Dans le catalogue de l’exposition Sergueï Eisenstein, L’œil extatique, qui a fermé ses portes fin février au Centre Pompidou de Metz, la commissaire Ada Ackerman nous livre quantité d’informations sur la vie et l’œuvre de Sergueï Mikhaïlovitch Eisenstein (1898-1948) ainsi qu’un passionnant entretien avec Naoum Kleïman, l’ancien directeur de la cinémathèque de Moscou, spécialiste du cinéaste.
Kleïman, qui a fait ses études à l’Institut d’État de la cinématographie à la fin des années cinquante, avait au départ « pour héros » Dziga Vertov, dont il admirait le Kino-Glaz. Il dit n’avoir saisi l’importance d’Eisenstein que lorsqu’il découvrit la deuxième partie d’Ivan le Terrible, qui ne fut autorisée en Russie qu’en 1958 : « Je n’arrivais pas à croire qu’il fût possible de créer un tel film dans l’Union soviétique de Staline. »
Grâce aux contributions de François Albera et Antonio Somaini, on apprend qu’Eisenstein ne s’entendait pas vraiment avec Dziga Vertov, l’autre géant d’un cinéma soviétique ne manquant pas de créateurs. Le film de jeunesse d’Eisenstein, Le Journal de Gloumov (1923), court métrage devant être projeté en prélude à la pièce de théâtre Le Sage, d’Alexandre Ostrovski, mise en scène par Eisenstein, fut supervisé par Vertov qui quitta le tournage sans qu’on sache trop pourquoi.

Matériel recueilli:
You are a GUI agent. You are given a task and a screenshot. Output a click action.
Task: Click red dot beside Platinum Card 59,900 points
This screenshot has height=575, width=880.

Consigne: Pouvez-vous reprendre mot pour mot, dans le texte sur Eisenstein, le passage allant de « Grâce aux contributions » jusqu'à « sache trop pourquoi. » ?

Résultat:
Grâce aux contributions de François Albera et Antonio Somaini, on apprend qu’Eisenstein ne s’entendait pas vraiment avec Dziga Vertov, l’autre géant d’un cinéma soviétique ne manquant pas de créateurs. Le film de jeunesse d’Eisenstein, Le Journal de Gloumov (1923), court métrage devant être projeté en prélude à la pièce de théâtre Le Sage, d’Alexandre Ostrovski, mise en scène par Eisenstein, fut supervisé par Vertov qui quitta le tournage sans qu’on sache trop pourquoi.